* WORK REQUIRED
Nothing but an exact copy is wanted: the line with "Screen dimensions: 480x360" and each line after it in the data below, last line included.

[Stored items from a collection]
# # # #

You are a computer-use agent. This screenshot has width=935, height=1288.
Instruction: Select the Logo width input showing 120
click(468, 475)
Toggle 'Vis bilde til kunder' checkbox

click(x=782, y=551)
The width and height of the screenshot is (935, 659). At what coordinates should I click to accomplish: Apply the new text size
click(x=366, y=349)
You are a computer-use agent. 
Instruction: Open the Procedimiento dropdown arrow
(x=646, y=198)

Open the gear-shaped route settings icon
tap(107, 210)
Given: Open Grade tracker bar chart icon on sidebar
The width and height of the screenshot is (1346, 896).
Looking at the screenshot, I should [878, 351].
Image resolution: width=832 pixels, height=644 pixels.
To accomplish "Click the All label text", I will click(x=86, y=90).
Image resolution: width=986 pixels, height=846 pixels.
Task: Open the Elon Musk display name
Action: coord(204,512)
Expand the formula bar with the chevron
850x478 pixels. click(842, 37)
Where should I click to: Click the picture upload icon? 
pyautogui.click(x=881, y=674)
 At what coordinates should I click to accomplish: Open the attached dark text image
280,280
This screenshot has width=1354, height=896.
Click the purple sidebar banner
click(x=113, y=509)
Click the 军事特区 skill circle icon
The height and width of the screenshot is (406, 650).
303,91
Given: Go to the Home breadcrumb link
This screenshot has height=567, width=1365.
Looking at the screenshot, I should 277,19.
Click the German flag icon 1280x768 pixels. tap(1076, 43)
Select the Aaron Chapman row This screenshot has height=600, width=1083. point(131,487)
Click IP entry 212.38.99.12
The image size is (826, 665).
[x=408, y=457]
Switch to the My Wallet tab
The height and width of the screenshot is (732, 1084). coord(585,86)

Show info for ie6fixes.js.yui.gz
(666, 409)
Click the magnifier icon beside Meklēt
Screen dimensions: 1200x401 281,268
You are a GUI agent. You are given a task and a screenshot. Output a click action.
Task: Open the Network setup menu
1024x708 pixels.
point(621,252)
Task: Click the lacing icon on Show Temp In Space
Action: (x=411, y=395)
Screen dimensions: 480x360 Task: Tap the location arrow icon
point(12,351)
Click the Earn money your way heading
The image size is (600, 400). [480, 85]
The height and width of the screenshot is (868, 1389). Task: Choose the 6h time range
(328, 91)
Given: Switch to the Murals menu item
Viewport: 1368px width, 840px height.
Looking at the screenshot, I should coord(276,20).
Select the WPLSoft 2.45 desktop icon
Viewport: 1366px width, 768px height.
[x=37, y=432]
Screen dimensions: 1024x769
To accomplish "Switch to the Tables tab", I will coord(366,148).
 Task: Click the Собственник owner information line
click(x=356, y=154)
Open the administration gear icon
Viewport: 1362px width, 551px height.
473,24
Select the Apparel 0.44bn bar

# # # #

* EXERCISE RESULT
Screen dimensions: 480x360 Task: Tap the location arrow icon
point(12,351)
Click the Earn money your way heading
The image size is (600, 400). [480, 85]
The height and width of the screenshot is (868, 1389). Task: Choose the 6h time range
(328, 91)
Given: Switch to the Murals menu item
Viewport: 1368px width, 840px height.
Looking at the screenshot, I should coord(276,20).
Select the WPLSoft 2.45 desktop icon
Viewport: 1366px width, 768px height.
[x=37, y=432]
Screen dimensions: 1024x769
To accomplish "Switch to the Tables tab", I will coord(366,148).
 Task: Click the Собственник owner information line
click(x=356, y=154)
Open the administration gear icon
Viewport: 1362px width, 551px height.
473,24
Select the Apparel 0.44bn bar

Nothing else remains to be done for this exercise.